=== DATASET RECORDS ===

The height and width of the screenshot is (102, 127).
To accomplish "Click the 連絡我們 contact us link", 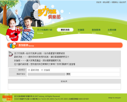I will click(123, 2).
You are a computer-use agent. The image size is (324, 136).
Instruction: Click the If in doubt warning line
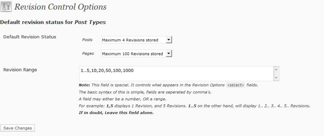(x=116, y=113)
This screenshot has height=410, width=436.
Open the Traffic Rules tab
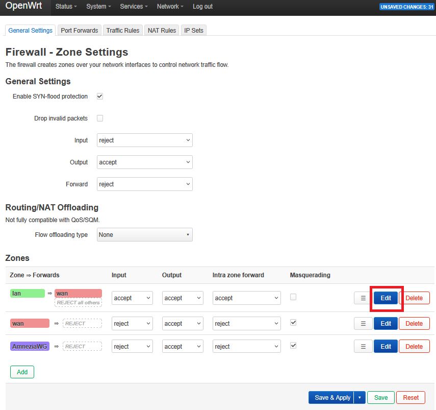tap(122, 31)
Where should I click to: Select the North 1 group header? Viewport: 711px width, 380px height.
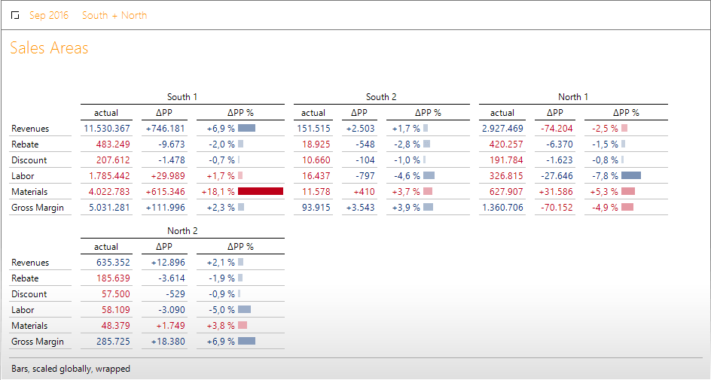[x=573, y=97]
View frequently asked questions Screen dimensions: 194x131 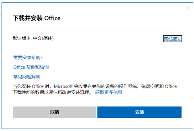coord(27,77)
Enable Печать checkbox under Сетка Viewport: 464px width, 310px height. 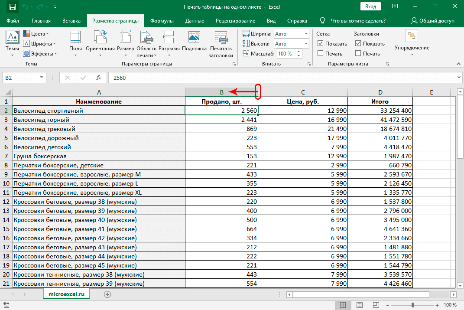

===
=== DATASET RECORDS ===

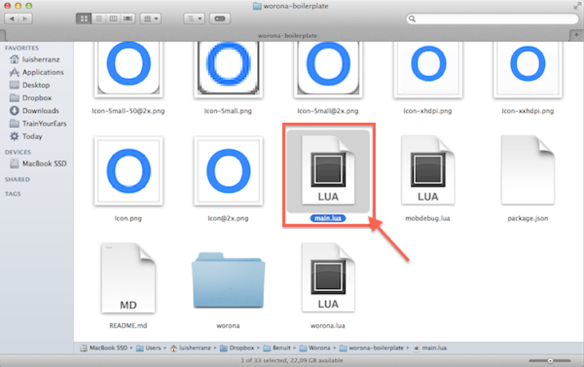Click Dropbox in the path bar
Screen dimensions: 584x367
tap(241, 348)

===
=== DATASET RECORDS ===

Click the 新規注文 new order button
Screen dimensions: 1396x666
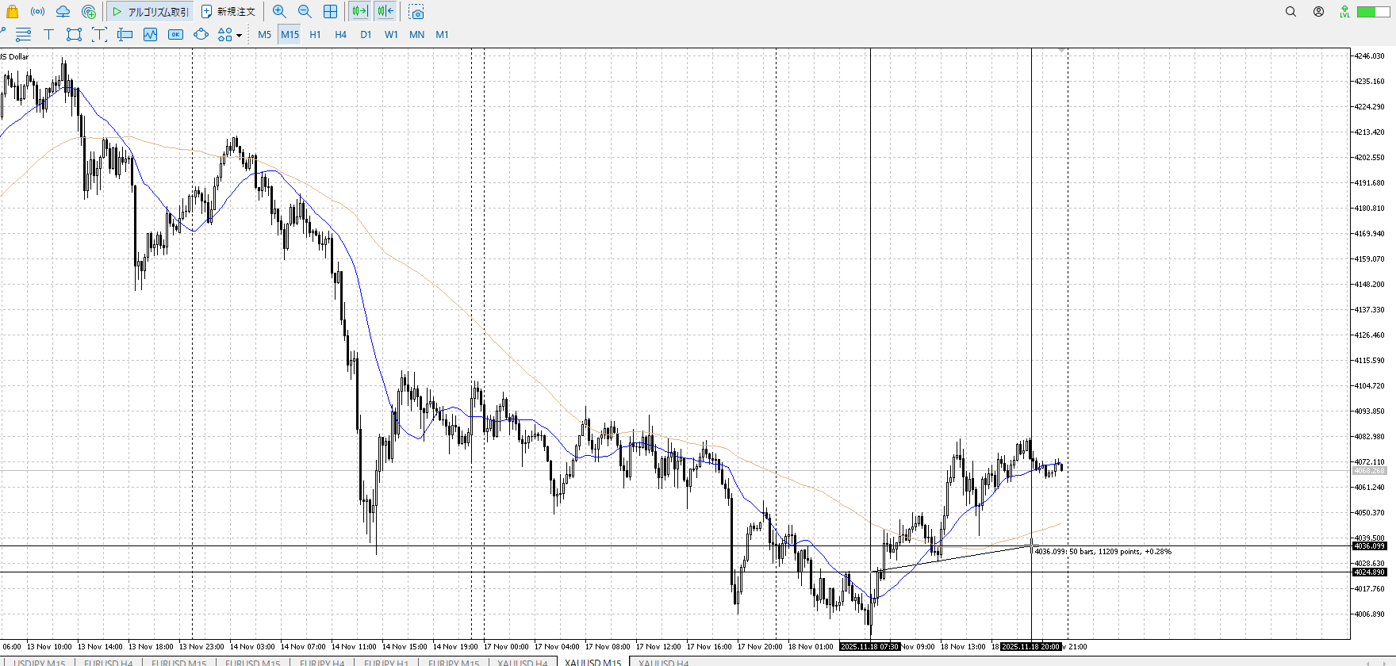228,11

===

# PROMPT:
Where in the records does the string "screenshot" appear? Copy every line that has it.

# ANSWER TO THIS TASK:
The height and width of the screenshot is (102, 127).
This screenshot has height=410, width=436.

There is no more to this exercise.